一次攻击的发起,通常有两种方式。一种是你在Burp Intruder里设置了Target, Positions, Payloads and Options ,然后点击【Start attack】启动攻击;另一种是你打开一个之前保存的预攻击文件,然后点击【Start attack】启动攻击。无论是哪种方式的攻击发起,Burp都将弹出攻击结果界面。在攻击的过程中,你也可以修改攻击配置,或者做其他的操作。攻击结果的界面如下图所示: 

从上图我们可以看出,其界面主要又菜单区、过滤器、Payload执行结果消息记录区、请求/响应消息区四大部分组成。

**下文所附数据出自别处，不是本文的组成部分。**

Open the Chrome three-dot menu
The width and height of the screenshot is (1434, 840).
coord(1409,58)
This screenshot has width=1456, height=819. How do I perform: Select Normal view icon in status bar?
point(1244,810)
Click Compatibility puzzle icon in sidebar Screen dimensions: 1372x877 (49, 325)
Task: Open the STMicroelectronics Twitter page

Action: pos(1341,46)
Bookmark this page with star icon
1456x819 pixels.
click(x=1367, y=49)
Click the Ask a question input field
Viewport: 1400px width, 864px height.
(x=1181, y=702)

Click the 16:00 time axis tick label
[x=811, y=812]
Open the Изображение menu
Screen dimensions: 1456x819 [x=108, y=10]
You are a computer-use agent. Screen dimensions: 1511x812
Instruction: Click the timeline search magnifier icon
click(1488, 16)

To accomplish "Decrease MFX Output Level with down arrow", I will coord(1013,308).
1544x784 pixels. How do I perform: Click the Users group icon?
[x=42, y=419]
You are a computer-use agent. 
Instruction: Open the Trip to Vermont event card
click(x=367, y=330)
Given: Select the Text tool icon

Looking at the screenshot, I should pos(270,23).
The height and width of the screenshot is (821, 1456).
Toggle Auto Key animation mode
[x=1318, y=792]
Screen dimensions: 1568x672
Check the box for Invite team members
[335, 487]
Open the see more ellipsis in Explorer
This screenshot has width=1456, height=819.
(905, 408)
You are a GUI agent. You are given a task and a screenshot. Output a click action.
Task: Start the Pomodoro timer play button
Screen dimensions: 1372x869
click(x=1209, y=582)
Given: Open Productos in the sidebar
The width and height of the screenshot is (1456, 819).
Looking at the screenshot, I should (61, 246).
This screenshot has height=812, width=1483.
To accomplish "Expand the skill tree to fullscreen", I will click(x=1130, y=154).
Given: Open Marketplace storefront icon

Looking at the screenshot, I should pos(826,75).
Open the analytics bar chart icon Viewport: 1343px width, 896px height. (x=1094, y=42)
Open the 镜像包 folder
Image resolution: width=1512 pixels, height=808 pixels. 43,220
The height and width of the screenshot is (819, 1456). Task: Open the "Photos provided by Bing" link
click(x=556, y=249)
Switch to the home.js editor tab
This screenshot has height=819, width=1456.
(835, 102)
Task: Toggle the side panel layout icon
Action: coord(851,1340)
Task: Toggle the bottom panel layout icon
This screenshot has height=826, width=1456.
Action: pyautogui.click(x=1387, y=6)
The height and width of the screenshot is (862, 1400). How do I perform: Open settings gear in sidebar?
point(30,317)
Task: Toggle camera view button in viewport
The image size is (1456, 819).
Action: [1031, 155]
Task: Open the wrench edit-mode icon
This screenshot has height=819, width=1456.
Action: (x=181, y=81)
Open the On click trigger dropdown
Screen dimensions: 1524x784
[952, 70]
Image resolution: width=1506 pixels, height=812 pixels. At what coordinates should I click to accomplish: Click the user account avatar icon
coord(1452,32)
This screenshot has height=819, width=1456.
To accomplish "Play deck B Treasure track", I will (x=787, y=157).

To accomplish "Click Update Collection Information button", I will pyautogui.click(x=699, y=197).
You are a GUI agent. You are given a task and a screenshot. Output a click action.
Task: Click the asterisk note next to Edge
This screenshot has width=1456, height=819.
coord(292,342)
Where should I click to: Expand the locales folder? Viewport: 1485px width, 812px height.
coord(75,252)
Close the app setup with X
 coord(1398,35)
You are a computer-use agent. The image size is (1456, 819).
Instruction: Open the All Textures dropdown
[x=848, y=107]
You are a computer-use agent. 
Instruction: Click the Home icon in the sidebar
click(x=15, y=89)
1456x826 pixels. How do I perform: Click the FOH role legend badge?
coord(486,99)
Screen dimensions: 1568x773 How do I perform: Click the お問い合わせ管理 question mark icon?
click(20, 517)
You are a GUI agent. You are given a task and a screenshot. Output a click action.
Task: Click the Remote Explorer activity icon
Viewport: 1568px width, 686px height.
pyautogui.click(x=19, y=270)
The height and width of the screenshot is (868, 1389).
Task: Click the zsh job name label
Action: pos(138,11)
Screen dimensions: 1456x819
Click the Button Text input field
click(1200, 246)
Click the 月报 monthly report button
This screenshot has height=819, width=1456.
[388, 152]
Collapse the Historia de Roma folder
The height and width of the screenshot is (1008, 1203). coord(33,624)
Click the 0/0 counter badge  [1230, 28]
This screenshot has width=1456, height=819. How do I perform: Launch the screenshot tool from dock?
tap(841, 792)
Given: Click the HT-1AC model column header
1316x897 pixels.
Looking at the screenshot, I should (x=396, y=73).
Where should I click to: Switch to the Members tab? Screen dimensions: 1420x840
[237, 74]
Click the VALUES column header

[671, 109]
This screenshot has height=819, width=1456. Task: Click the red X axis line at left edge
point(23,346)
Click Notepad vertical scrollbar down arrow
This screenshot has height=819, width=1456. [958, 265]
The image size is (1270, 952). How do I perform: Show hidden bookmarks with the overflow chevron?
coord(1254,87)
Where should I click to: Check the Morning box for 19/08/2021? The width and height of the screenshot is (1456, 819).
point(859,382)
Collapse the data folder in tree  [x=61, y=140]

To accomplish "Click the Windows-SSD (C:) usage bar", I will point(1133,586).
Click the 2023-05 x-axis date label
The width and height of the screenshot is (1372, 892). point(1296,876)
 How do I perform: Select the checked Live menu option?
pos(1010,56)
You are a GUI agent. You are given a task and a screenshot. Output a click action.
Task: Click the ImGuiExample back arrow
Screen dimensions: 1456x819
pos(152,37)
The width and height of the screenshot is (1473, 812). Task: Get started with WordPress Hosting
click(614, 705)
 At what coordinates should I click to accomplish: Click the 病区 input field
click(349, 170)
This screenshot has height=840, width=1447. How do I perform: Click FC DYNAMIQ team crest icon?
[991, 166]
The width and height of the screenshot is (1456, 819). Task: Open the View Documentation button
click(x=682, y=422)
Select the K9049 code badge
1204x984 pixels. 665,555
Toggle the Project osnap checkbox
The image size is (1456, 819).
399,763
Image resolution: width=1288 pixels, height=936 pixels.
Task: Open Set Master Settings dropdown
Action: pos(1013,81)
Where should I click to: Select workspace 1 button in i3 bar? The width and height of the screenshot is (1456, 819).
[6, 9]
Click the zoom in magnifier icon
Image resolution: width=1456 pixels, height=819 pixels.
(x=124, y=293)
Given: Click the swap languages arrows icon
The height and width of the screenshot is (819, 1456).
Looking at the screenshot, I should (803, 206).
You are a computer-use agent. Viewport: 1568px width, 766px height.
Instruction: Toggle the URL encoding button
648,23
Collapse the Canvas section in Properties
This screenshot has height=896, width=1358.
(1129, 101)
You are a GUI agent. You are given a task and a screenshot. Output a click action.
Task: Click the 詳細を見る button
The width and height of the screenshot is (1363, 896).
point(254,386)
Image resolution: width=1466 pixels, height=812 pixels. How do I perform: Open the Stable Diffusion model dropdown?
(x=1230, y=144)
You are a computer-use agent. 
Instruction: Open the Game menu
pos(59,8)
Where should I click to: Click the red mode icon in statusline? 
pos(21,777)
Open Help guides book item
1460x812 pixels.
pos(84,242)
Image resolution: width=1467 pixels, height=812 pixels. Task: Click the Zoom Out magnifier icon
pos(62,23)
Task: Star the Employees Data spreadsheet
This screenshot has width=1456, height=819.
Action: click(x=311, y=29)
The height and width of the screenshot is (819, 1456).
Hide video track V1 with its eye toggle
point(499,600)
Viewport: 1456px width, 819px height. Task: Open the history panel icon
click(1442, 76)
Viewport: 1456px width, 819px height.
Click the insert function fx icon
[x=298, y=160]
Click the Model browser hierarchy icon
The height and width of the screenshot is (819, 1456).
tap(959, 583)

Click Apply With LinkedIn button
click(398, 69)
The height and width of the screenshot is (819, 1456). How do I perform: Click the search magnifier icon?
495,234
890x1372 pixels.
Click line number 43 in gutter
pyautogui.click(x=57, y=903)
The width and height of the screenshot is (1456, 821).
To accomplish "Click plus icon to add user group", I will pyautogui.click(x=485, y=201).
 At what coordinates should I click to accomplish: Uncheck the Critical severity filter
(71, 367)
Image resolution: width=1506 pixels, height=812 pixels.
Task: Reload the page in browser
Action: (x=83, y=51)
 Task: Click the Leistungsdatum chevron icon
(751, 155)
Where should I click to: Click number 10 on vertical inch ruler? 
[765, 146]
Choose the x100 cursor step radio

  • 菜单区 包含Attack菜单、Save菜单、Columns菜单。 Attack菜单主要用来控制攻击行为的,你可以暂停攻击(pause)、恢复攻击(resume)、再次攻击(repeat)。 Save菜单主要用来保存攻击的各种数据,Attack 保存当前攻击的副本,下次可以从此文件进行再次攻击;Results table保存攻击的结果列表,相当于图中的Payload执行结果消息记录区数据,当然你可以选择行和列进行保存,只导出你需要的数据;Server responses 保存所有的服务器响应消息;Attack configuration保存当前的攻击配置信息。 Columns菜单主要用来控制消息记录区的显示列。如果某个列被选中,则在Payload执行结果消息记录区显示,反之则不显示。
  • 过滤器 ——可以通过查询条件、服务器响应的状态码、注释过Payload执行结果消息记录区的信息进行过滤。
  • Payload执行结果消息记录区,又称结果列表(Results Table),记录Payload执行时请求和响应的所有信息,它包含的列有: 请求序列——显示请求的序列号,如果配置了记录未修改的请求消息母板,则会在第一个进行记录。Payload位置——狙击手模式下会记录 Payload值——如果有多个Payload,则存在多个列 HTTP 状态码——服务器响应状态码 请求时间——执行攻击的时间 响应时间——开始接受到响应时间,单位为毫秒。 响应完成时间——响应完成的时间,单位为毫秒。 网络错误——Payload执行时是否发生网络问题 超时情况——等待应答响应过程中,是否发生网络超时 长度——响应消息的长度 Cookie——任何的Cookie信息 Grep——如果设置了Grep 匹配、Grep 提取、Grep Payload,则会有多个列显示匹配的信息 重定向——如果配置了重定向,则显示 注释——消息记录的注释信息
  • 请求/响应消息区——参考Proxy章节的相关叙述。

在对攻击结果的分析中,你可以通过单击任一列标题(单击标题循环通过升序排序,降序排序和未排序)重新排序表的内容。有效地解释攻击的结果的一个关键部分是定位有效的或成功的服务器响应,并确定生成这些请求。有效的应答通常可以通过以下中的至少一个存在差异: 1.不同的HTTP状态代码 2.不同长度的应答 3.存在或不存在某些表达式 4.错误或超时的发生 5.用来接收或完成响应时间的差异 比如说,在URL路径扫描过程中,对不存在的资源的请求可能会返回“404未找到”的响应,或正确的URL会反馈的“200 OK”响应。或者在密码猜测攻击,失败的登录尝试可能会产生一个包含“登录失败”关键字“200 OK”响应,而一个成功的登录可能会生成一个“302对象移动”的反应,或不同的“200 OK”响应页面。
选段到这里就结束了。